How to scrape Rates from any eCommerce site

Writing a new scraper for every different eCommerce site could get very expensive and tedious. This tutorial demonstrates some advanced techniques to build a basic scraper that could identify patterns and fetch data from any eCommerce page.

Let’s start by taking a look at few product pages, and identify certain design patterns on how product prices are displayed on the websites.

Amazon.com

amazon-ecommerce-price-scraper

Sephora.com

Observations and Patterns

Some patterns that we identified by looking at these product pages are:

  • Price appears as currency figures (never as words)
  • Price is the currency figure with largest font size
  • Price comes inside first 600 pixels height
  • Price usually comes above other currency figures

Of course, there could be exceptions to these observations, we’ll discuss how to deal with exceptions later in this article. We can combine these observations to create a fairly effective and generic scraper as follows.

Implementation of a generic eCommerce scraper

Step 1: Installation

This tutorial uses Google Chrome web browser. If you don’t have Google Chrome installed, you can follow the installation instructions.

Instead of Google Chrome, advanced developers can use a programmable version of Google Chrome called Puppeteer. This will remove the necessity of a running GUI application to run the scraper. However, that is beyond the scope of this tutorial.
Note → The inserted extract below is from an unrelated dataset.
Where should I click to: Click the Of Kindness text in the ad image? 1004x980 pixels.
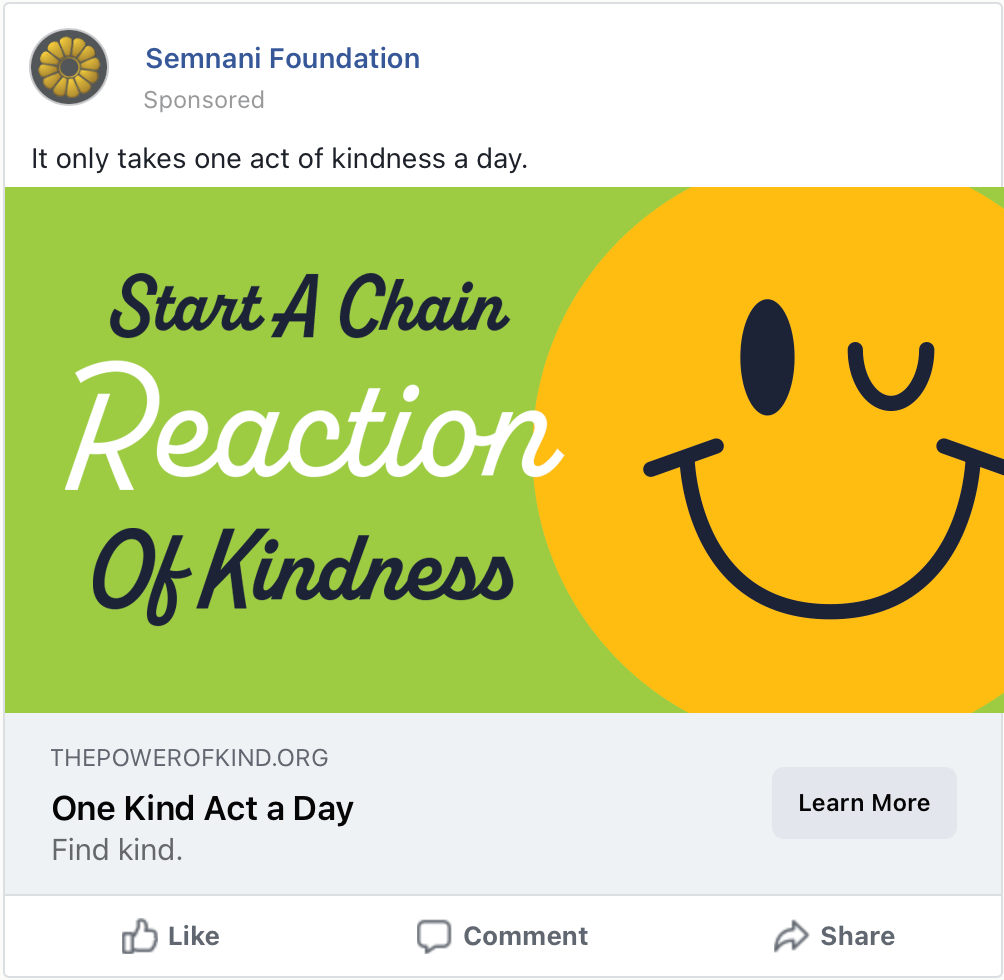(303, 573)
Step 2: Chrome Developer Tools

The code presented in this tutorial is designed to be as simple as possible so it will not be capable of fetching the price from every product page out there.

For now, we’ll visit an Amazon Product page or a Sephora product page in Google Chrome.

  • Visit the product page in Google Chrome
  • Right-click anywhere on the page and select ‘Inspect’ to open up Chrome DevTools
  • Click on the Console tab of DevTools

Inside the Console tab, you can enter any JavaScript code and the browser will execute the code in the context of the web page that has been loaded. You can learn more about DevTools using their official documentation.

Step 3: Run the Javascript snippet

Copy the following JavaScript snippet and paste it into the console.

let elements = [
 ...document.querySelectorAll(' body *')
]

function createRecordFromElement(element) {
 const text = element.textContent.trim()
 var record = {}
 const bBox = element.getBoundingClientRect()

if(text.length <= 30 && !(bBox.x == 0 && bBox.y == 0)) {
 record['fontSize'] = parseInt(getComputedStyle(element)['fontSize']) } 
 record['y'] = bBox.y 
 record['x'] = bBox.x 
 record['text'] = text 
 return record 
} 
let records = elements.map(createRecordFromElement) 

function canBePrice(record) { 
 if( record['y'] > 600 ||
  record['fontSize'] == undefined ||
  !record['text'].match(/(^(US ){0,1}(rs\.|Rs\.|RS\.|\$|₹|INR|USD|CAD|C\$){0,1}(\s){0,1}[\d,]+(\.\d+){0,1}(\s){0,1}(AED){0,1}$)/)
)
 return false
 else return true
}

let possiblePriceRecords = records.filter(canBePrice)
let priceRecordsSortedByFontSize = possiblePriceRecords.sort(function(a, b) {
if (a['fontSize'] == b['fontSize']) return a['y'] > b['y']
return a['fontSize'] < b['fontSize']

})
console.log(priceRecordsSortedByFontSize[0]['text']);

Press ‘Enter’ and you should now be seeing the price of the product displayed on the console.

If you don’t, then you have probably visited a product page which is an exception to our observations. This is completely normal, we’ll discuss how we can expand our script to cover more product pages of these kinds. You could try one of the sample pages provided in step 2.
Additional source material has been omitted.